What works instead: Role priming with your actual context. Don't tell the AI to pretend to be an expert. Tell it the role it's filling in your business and what that role needs to know. "You are my Blog & SEO Specialist. You know my brand voice, my audience, and the SEO strategy we're running." That's context. "Act as a world-class SEO expert" is theater.
2. "Let's Think Step by Step" Chain-of-Thought Triggers
This phrase became famous in 2022 research. Asking the AI to "think step by step" improved reasoning on complex tasks. People copied it into every prompt.
By 2026, the major chat models already use chain-of-thought reasoning internally. You don't need to ask for it. And the new reasoning models, the ones designed specifically for complex problem-solving, work better when you give them a clear goal and let them figure out the steps themselves.
What works instead: Structured scaffolding for chat models, brevity for reasoning models. If you're using a chat model and you need multi-step reasoning, give it the steps you want. "First, identify the core message. Second, draft three headline options. Third, choose the strongest and explain why." If you're using a reasoning model, give it the end goal and get out of the way. "Draft a client onboarding email that reduces back-and-forth questions by 50%."
3. Over-Prompting Every Detail
In 2023, the advice was to write long, detailed prompts with every constraint spelled out. "Use a friendly tone. Keep it under 500 words. Write at an 8th-grade reading level. Avoid jargon. Include three bullet points."

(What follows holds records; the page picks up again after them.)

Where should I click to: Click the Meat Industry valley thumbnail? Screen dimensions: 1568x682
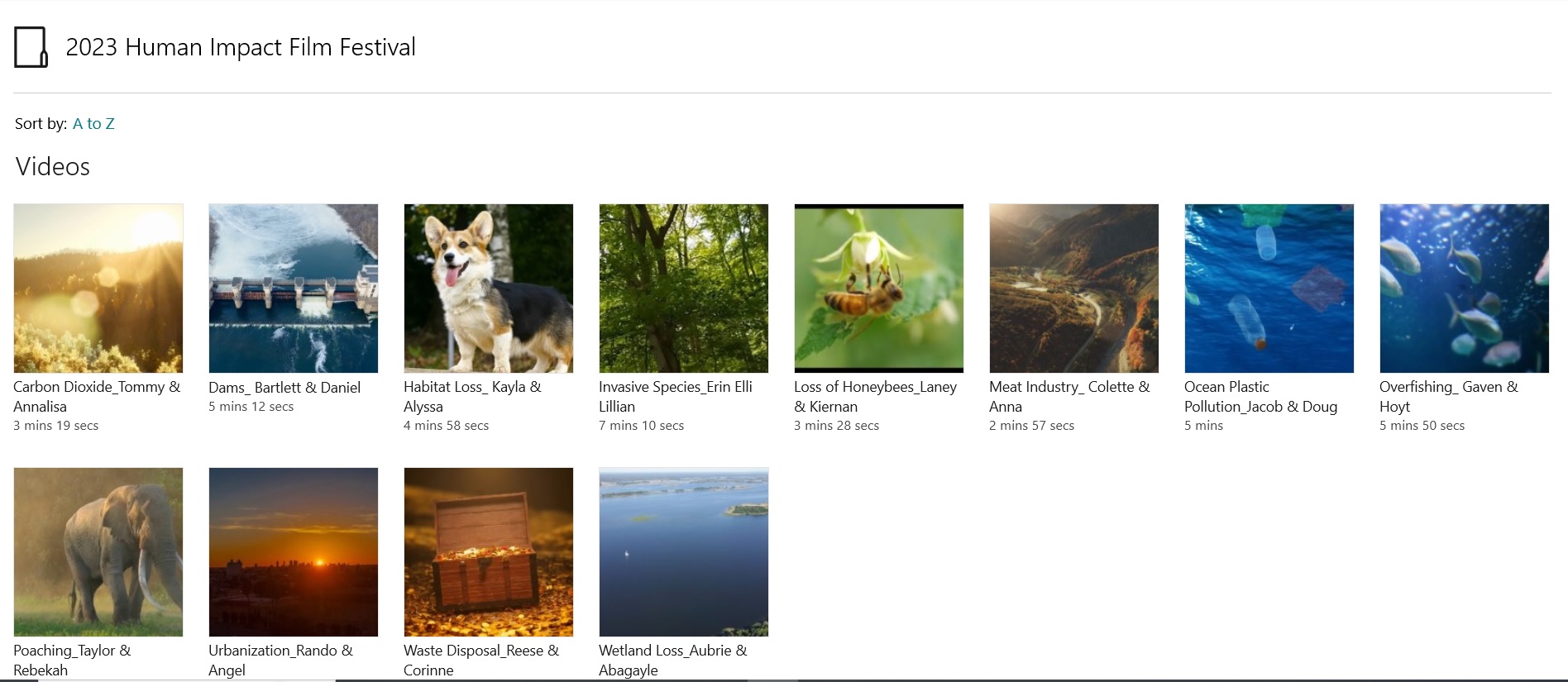click(1074, 289)
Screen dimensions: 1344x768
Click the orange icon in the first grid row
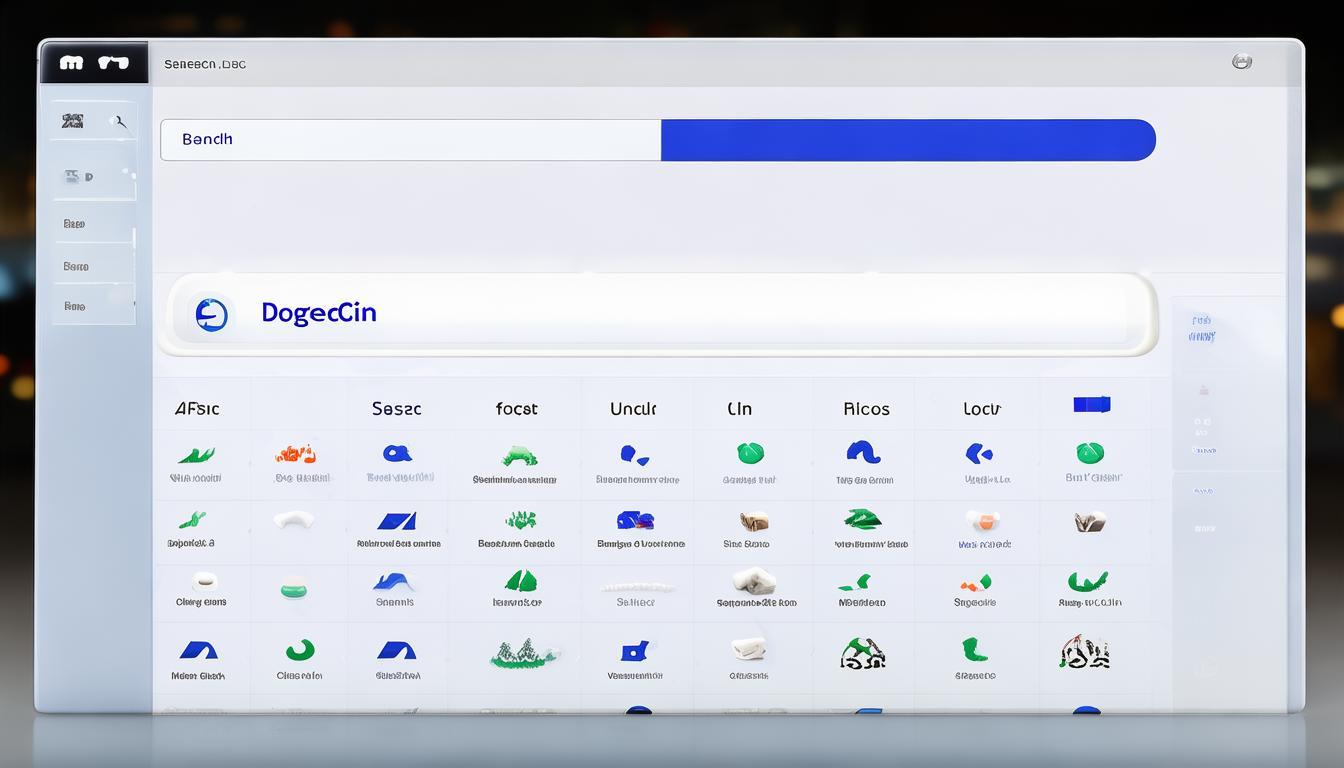click(295, 455)
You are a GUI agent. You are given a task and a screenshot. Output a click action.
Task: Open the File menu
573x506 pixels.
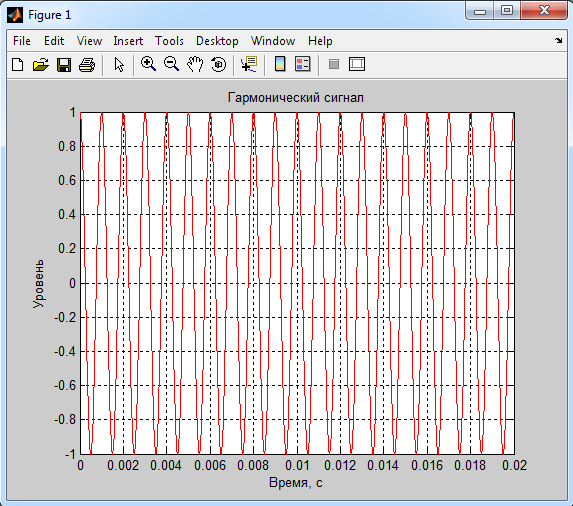point(22,41)
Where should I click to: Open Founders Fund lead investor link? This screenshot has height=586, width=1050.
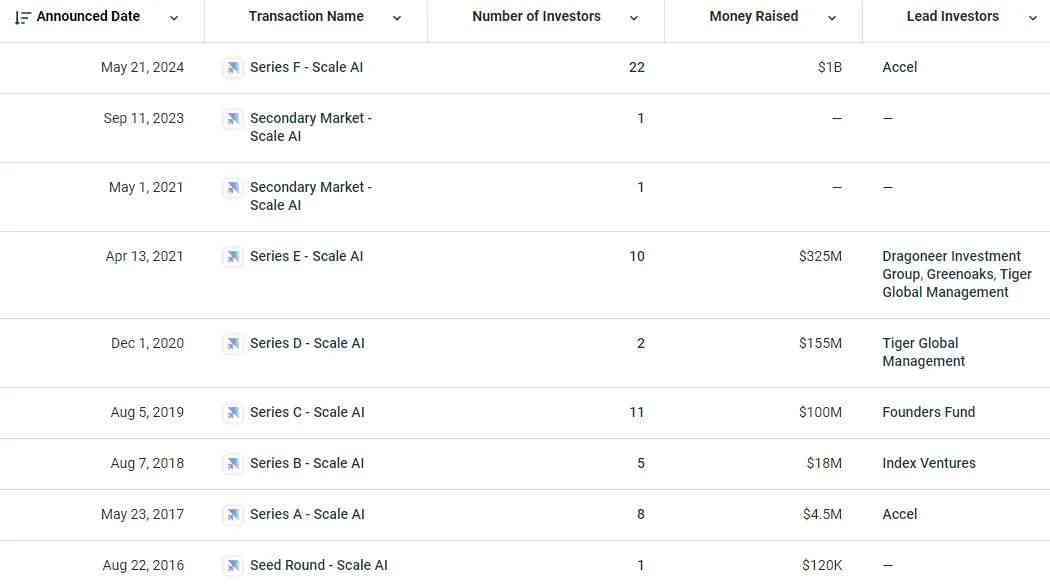(x=928, y=412)
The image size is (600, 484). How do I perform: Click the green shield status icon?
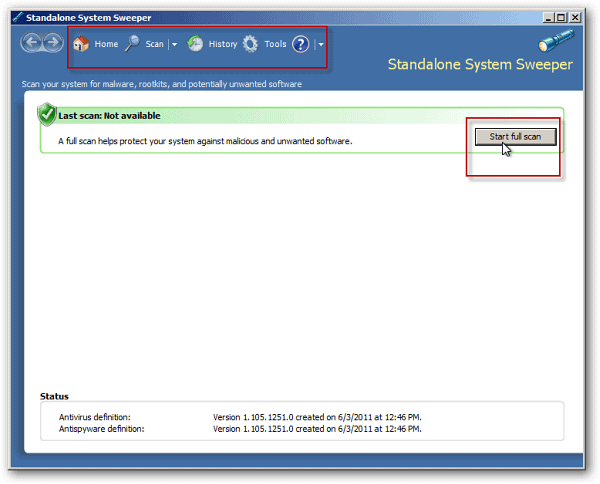pyautogui.click(x=47, y=115)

That worked when models needed hand-holding. In 2026, it's counterproductive. Over-specifying creates rigidity. The AI focuses on following every rule instead of solving the problem you actually care about.
What works instead: Context first, constraints second. Teach the AI what it needs to know about your business, your audience, and the job. Then give it the task and the output format. Constraints come last, and only the ones that matter. "Write this in my voice" only works if the AI already knows your voice.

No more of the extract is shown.